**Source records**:
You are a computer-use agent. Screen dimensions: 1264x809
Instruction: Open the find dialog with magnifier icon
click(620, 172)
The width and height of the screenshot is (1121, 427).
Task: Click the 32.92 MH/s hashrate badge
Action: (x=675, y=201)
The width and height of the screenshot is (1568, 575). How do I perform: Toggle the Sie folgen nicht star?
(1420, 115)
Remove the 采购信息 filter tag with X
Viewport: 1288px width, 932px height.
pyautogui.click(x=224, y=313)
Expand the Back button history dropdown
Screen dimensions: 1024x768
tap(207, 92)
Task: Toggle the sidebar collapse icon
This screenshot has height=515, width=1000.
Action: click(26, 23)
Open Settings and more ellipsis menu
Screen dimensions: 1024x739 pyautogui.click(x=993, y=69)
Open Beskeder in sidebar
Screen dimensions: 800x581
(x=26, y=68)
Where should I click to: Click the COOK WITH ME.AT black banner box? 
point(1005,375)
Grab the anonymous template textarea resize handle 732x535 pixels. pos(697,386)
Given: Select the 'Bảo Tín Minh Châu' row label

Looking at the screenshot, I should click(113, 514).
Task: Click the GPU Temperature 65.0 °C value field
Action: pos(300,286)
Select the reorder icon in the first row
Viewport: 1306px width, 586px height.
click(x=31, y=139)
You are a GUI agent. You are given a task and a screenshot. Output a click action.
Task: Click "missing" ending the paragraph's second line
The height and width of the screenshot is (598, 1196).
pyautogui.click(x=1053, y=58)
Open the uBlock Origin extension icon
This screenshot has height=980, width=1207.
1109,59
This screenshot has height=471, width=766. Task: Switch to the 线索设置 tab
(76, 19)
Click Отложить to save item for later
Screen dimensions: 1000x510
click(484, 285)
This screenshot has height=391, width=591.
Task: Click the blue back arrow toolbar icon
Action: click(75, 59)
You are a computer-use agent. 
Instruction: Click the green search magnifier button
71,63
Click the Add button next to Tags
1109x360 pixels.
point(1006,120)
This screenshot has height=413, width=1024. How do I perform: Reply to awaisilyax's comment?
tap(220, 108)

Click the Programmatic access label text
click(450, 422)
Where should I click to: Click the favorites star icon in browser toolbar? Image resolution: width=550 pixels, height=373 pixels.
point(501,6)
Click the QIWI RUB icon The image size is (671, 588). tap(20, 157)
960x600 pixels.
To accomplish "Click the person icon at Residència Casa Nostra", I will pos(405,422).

**What the task requires**: Identify the lines of the entries containing the string "agent". Copy each such line.

**Task response**:
You are a computer-use agent. Screen dimensions: 1264x809
You are a GUI agent. You are given a task and a screenshot. Output a click action.
You are a computer-use agent. 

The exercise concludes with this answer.